The Angels’ Share is a surprisingly broad and upbeat comedy for a Ken Loach film, those who are familiar with his back catalogue would be forgiven for dismissing the idea of “broad” and “Ken Loach” being associated. There are a few moments that descend into poor, cheap laughs, the most notable being the fart gag as the main characters and sniffing the whiskies. However for the most part, Ken Loach does what he does best — draw out humour of the everyday. One or two characters veer worryingly close to becoming two-dimensional but with the intimate cinematography, casual swearing of every other word and brilliant script, each character ends up being well-rounded. Some brilliant set pieces of dialogue which include one character decrying another as a “Philippine” instead of a Philistine make up the stand-out comedy moments.
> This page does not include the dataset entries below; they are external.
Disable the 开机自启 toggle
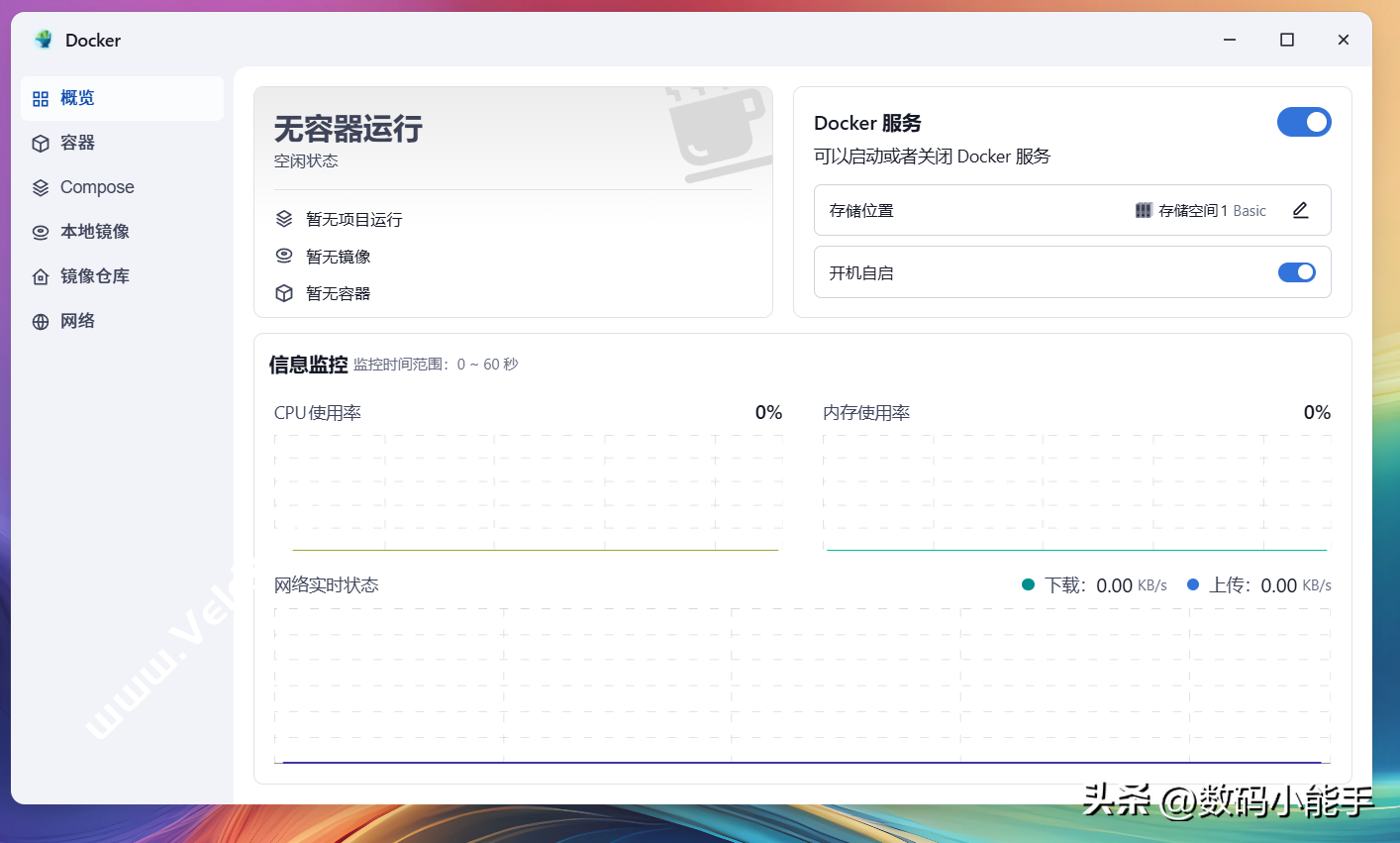The height and width of the screenshot is (843, 1400). coord(1296,272)

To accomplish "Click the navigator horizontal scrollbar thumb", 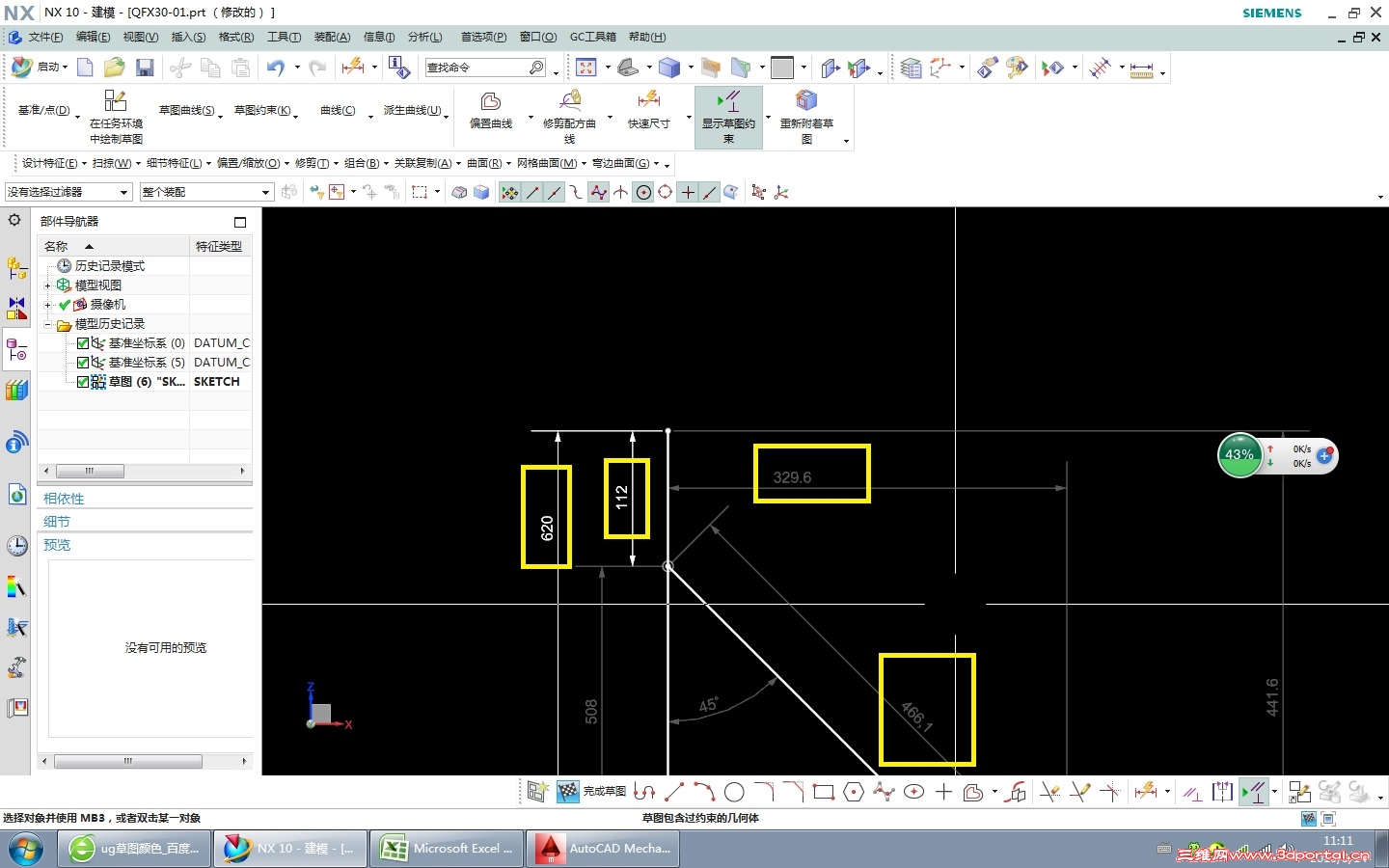I will [x=90, y=472].

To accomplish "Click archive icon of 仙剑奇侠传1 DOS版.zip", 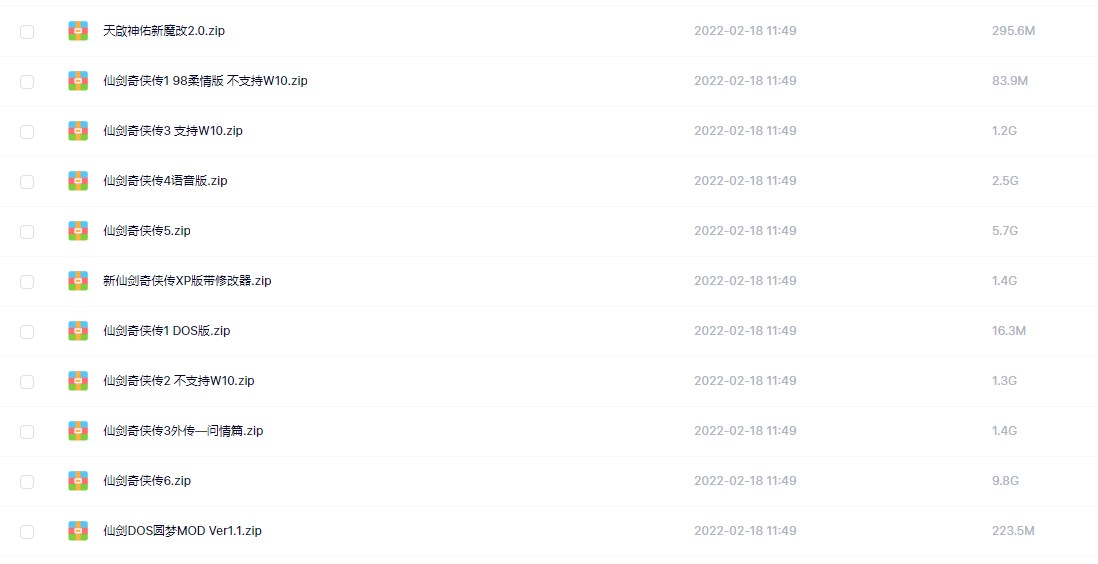I will (78, 331).
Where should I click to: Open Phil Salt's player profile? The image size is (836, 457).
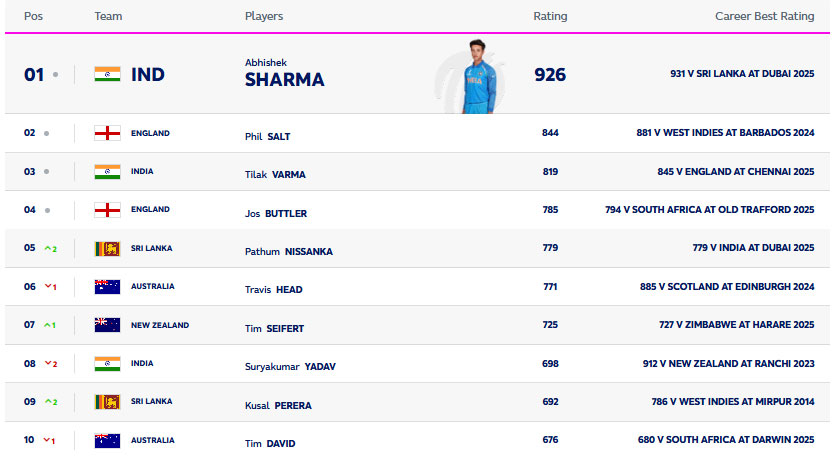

Paul Brannigan’s performance as Robbie is excellent. With awkward glances and wistful looks, he manages to explore the themes of retribution and personal conflict without hamming it up. One scene that does really jar with the feel of the rest of the film is the meeting between Robbie and one of his victims. While the scene is wonderfully acted and brilliantly shot it only really served to temper the comedy with sadness, and make Robbie seem like a far less amiable character. It almost felt as if it was included by Loach to demonstrate he has sold out or lost his roots in massively depressing storytelling.
While there may be a few plot holes and a couple of humour failures, the film’s really great strength is in getting the audience to interact with the characters. Loach’s limitless skill of portraying believable, genuine characters is at the heart of this film. With brilliant dialogue, flawless acting and a real depth of feeling, The Angels’ Share easily wins you over and has you wincing and laughing along with the characters. While it may not have the artistry of My Name Is Joe or the humorous complexity of Looking for Eric, The Angels’ Share may be one of Ken Loach’s more mainstream-friendly films. It makes you laugh and leaves you with a warm feeling inside which is exactly what it aims to do.